Na jutrzejszym posiedzeniu Rada Ochrony Pracy zajmie się dość poważnym problemem dotyczącym braku jednolitego systemu zliczającego wypadki przy pracy.
Wypadkami zajmuje się zarówno Główny Urząd Statystyczny, Zakład Ubezpieczeń Społecznych, jak i Państwowa Inspekcja Pracy. Każde z nich ma inną metodę szacowania liczby wypadków przy pracy i określania ich przyczyn.

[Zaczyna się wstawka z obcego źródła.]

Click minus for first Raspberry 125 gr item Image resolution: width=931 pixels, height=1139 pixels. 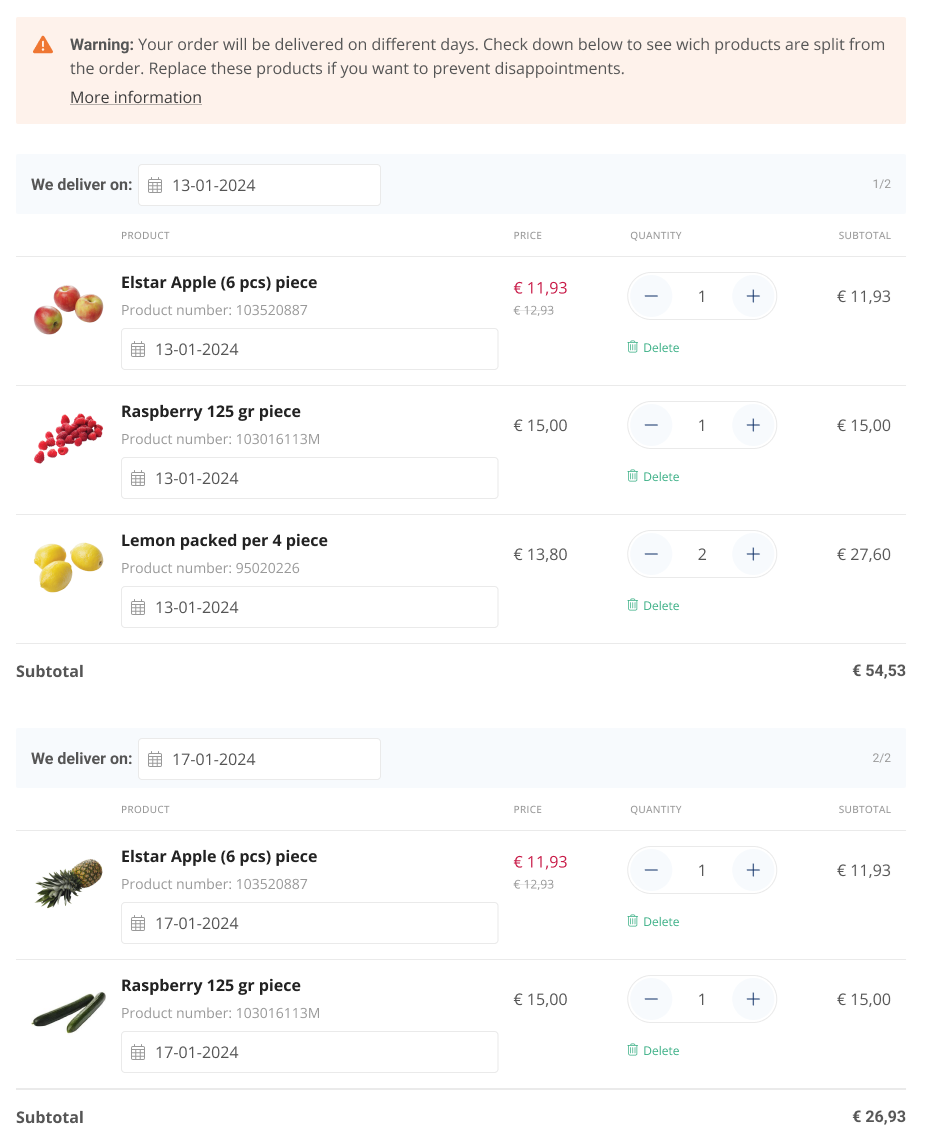click(651, 425)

Nie mniej ważnym problemem jest to, że nie wszystkie wypadki są oficjalnie zgłaszane. Choć jest to problem wszystkich europejskich państw, w Polsce nie zgłasza się także wypadków, w wyniku których pracownik odniósł ciężkie obrażenia lub wręcz śmiertelnych.
Według danych Centralnego Instytutu Ochrony Pracy do GUS nie trafiają informacje nawet o co czwartym takim wypadku. Szczególnie dotyczy to najmniejszych przedsiębiorstw.
Przykładowo, w 2012 r. ZUS zarejestrował ponad 115 tys. wypadków przy pracy w firmach zatrudniających ponad dziewięciu pracowników, w tym 1 tys. wypadków ciężkich i śmiertelnych. Tymczasem do GUS trafiła informacja tylko o 85 tys. wypadków, w tym tylko 800 ciężkich i śmiertelnych. Jeszcze inne dane podaje Państwowa Inspekcja Pracy.
Rozwiązaniem problemu mogłoby być połączenie baz informacyjnych tych trzech instytucji, tak by wspólnie gromadziły wiadomości na temat jak największej liczby wypadków.
Niezbędna jest także reforma zbierania informacji o przyczynach wypadków. CIOP rekomenduje więc zmiany w ankiecie, którą przedsiębiorcy wypełniają po wypadku. Zawiera ona zbyt wiele pytań otwartych. Powinny zostać uszczegółowione. Rada Ochrony Pracy będzie też analizowała okoliczności sprawiające, że co roku kilkadziesiąt tysięcy osób traci zdrowie w pracy.